The other star of the work is Luigi Mazzocchi's violin solo that lives inside Stravinsky's musical language, as he bathes the opera house with luminous tone.

Pennsylvania Ballet Orchestra and The Philadelphia Singers (under choral director David Hayes) do a great job in equalizing the patchwork structure of Carmina Burana. Conductor Beatrice Jona Affron was also toning down its cinematic bombast and maximizing the lyrical qualities -- with arias by soprano Karin Wolverton, tenor Javier Abreu and baritone Levi Hernandez -- all bookended by the thundering chorale of "O Fortuna" that audiences seemingly never tire of hearing.

Onstage, the choreography has lasting charm, but there are static passages and Butler's literalness can get clammy. Angled bodies and sculptural poses by the leads are all pristinely detailed by the four leads. James Ihde and Brooke Moore have great chemistry: Moore's acting and physicality bringing a needed arc to the redundancy of some of the choreography; and Ihde's steeled presence is a perfect foil to that, together they conveyed a real relationship. Alexandra Hughes and Ian Hussey are less dramatic, bringing another, but no less effective, interpretation.

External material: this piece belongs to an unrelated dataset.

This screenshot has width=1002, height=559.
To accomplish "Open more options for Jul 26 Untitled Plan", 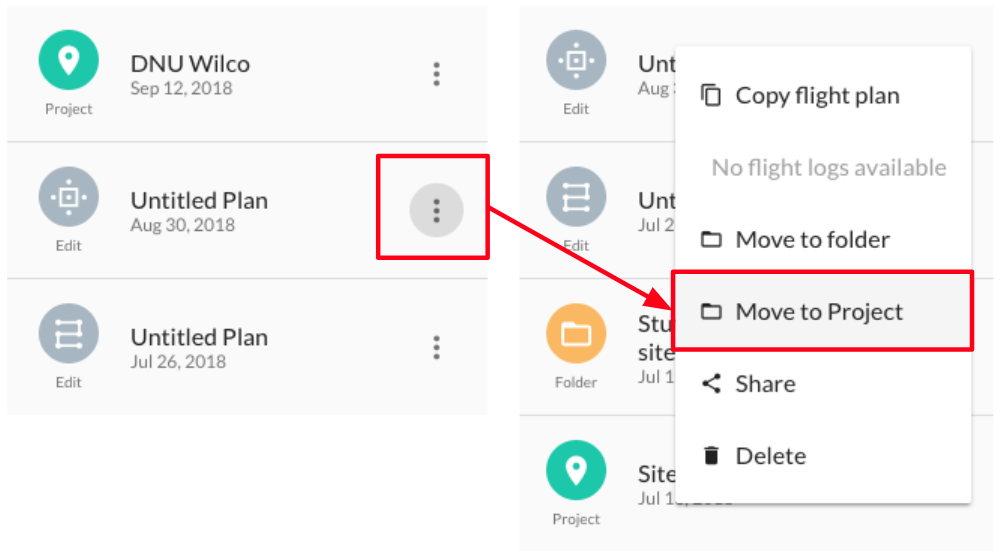I will (436, 348).
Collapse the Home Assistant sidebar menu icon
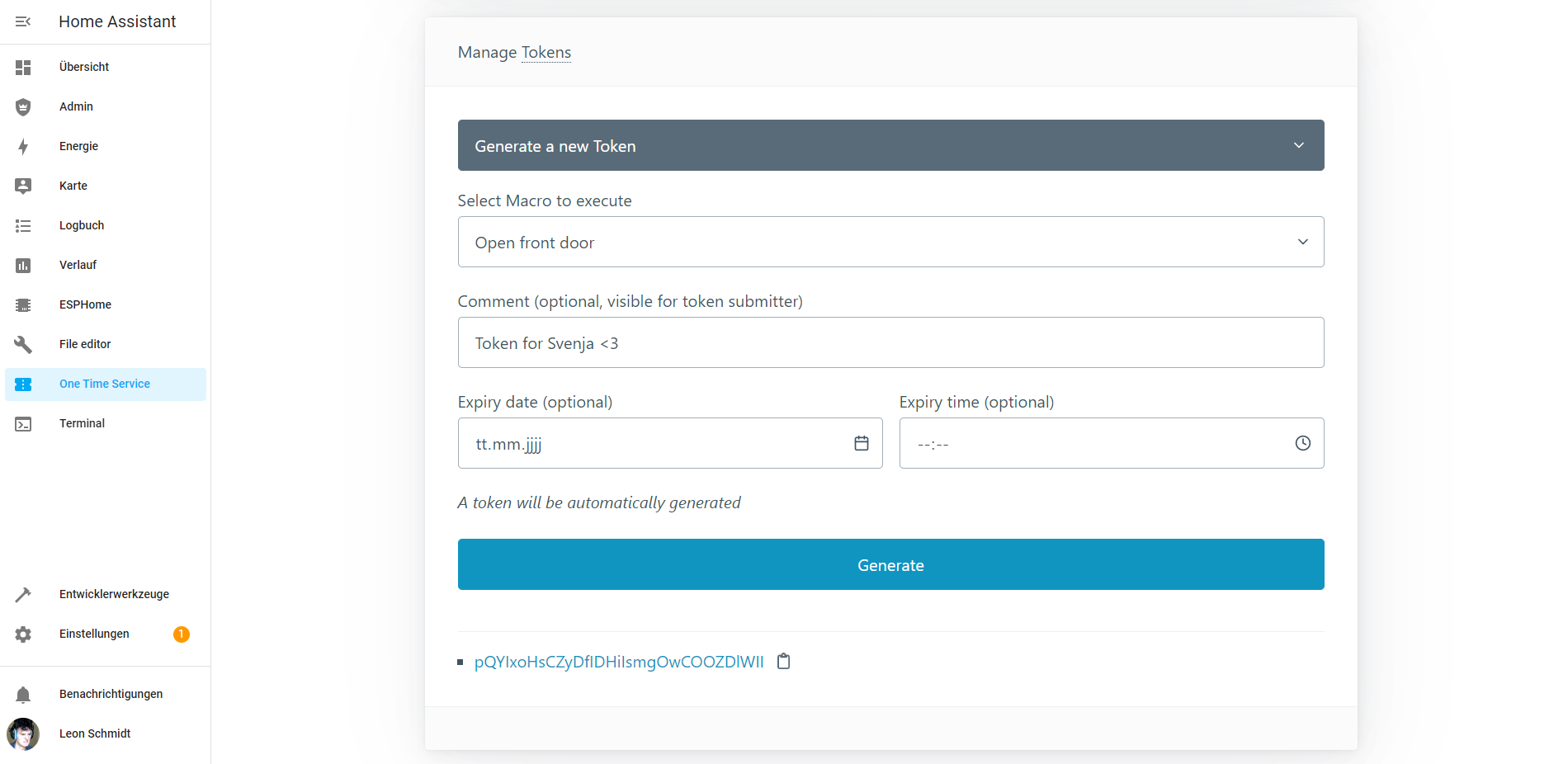 [x=23, y=21]
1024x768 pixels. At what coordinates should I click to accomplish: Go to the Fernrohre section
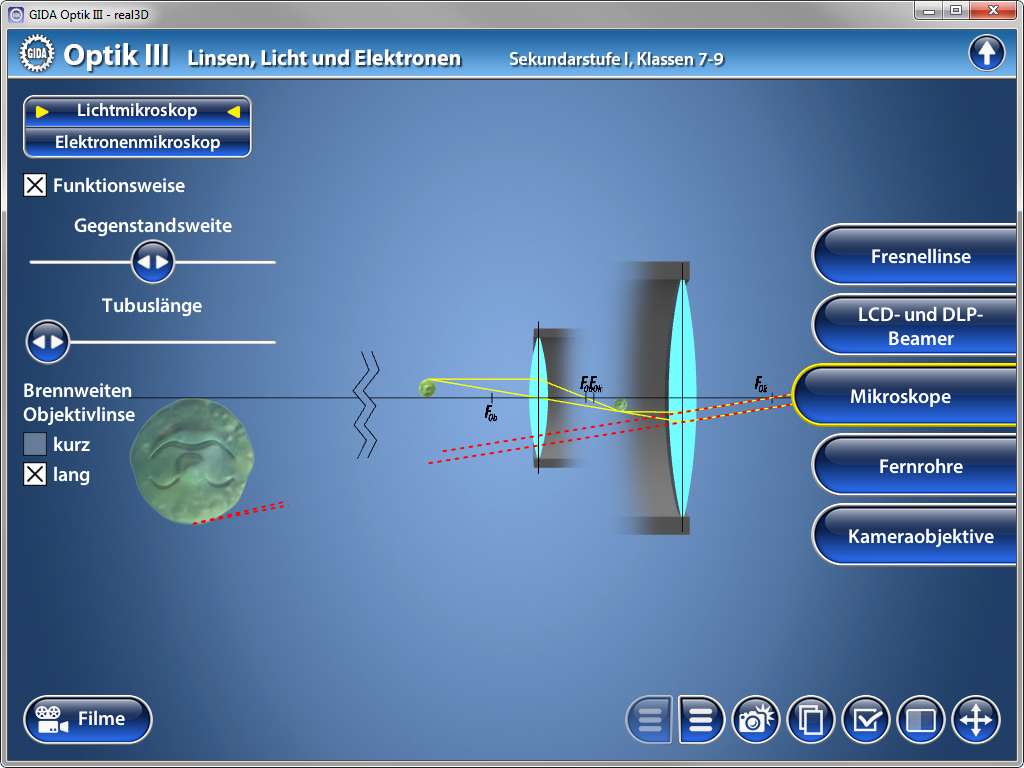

In the ensemble sections, the corp de ballet couples work with Bulter's slim choreographic template and rich character performance level to avoid having it look like nostalgic pageantry. For the most part, they succeed in keeping it a forward narrative and take every opportunity to nail the ballet's more engaging technical strengths. This program is in repertory this month with PB's production of Marius Petipa's Coppelia.